Nun ist am vergangenen Samstag einmal mehr gefeiert worden: Der "Mauerfall" - vor nunmehr dreissig Jahren [2].
Ja. Und Nein: Denn die Mauer ist in dieser Nacht zum 10. November 1989 nicht "gefallen". Sondern der Druck auf diese Mauer war in den letzten Monaten so gross geworden [3], dass sie von innen her schliesslich durchbrochen werden konnte. [4].
Eingerissen. Aufgerissen. Überwunden:
Und schon alsbald abgerissen. Für viele konnte es gar nicht schnell genug gehen, dass diese Mauer und mit ihr all die Sperranlagen verschwanden. So schnell und so nachhaltig, dass sie inzwischen mehrfach für die Filmstudios als Kulisse rekonstruiert wurden, da sie im Original nicht mehr in ausreichender Länge aufzufinden waren.
Stattdessen wurden in den Strasse rund um das Brandenburger Tor kleine mit Steinen markierte Streifen eingesetzt, die den einstigen Verlauf dieser Grenze markieren. Und daran erinnern sollen.
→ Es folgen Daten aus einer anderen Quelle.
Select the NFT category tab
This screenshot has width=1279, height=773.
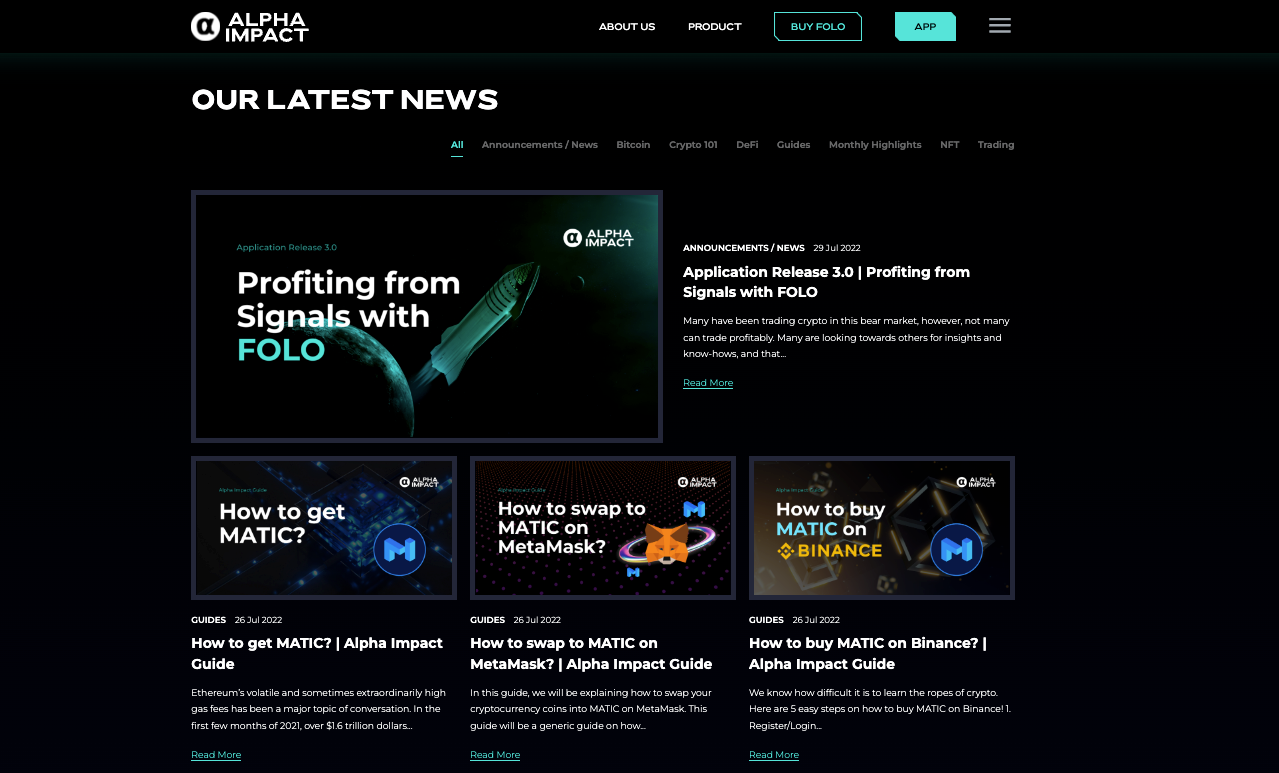(950, 145)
Merksteine, die bis zu den Stelen führen, die an die Ermordung von so unendlich vielen Juden und so vielen anderen Menschen erinnern, die nicht in das Selbstverständnis vom Deutschen Staat und seinen Menschen zur Zeit der Herrschaft des Nationalsozialismus passten. Und deshalb weg mussten. "Bestenfalls" ins Exil, in den Untergrund, "schlimmstenfalls" in die Gefängnisse und in die Viehwagons, mit denen sie an die Rampen der Konzentrationslager verbracht wurden.
Bislang kaum beachtet - vielleicht auch immer noch nicht ausreichend bedacht - dass diese Auf-Merk-Steine in Beziehung stehen könnten zu all jenen Stolpersteinen: Im Boden vor jenen Häusern eingelassene Messingtafeln, die an die Namen der daraus vertriebenen Juden erinnern.
Ceterum Censeo [5]: Der Neunte November - und nicht der Dritte Oktober - ist DER Tag, an dessen Wiederkehr sich alle in Deutschland - und nicht nur die Deutschen - erinnern sollten:
1989 war die Oppostion in der DDR so mächtig geworden, dass es den Versuch gab, nach so vielen Jahren der Demütigungen durch eine nicht frei gewählte Diktatur einen anderen sozialistischen Staat aufzubauen, der der Mauer nicht mehr bedurft hätte und dennoch weiter hätte existieren können. Der "Fall" der Mauer war nicht nur das Fanal für das Ende der DDR, sondern auch der Anfang vom Endes des Strebens für eine andere DDR.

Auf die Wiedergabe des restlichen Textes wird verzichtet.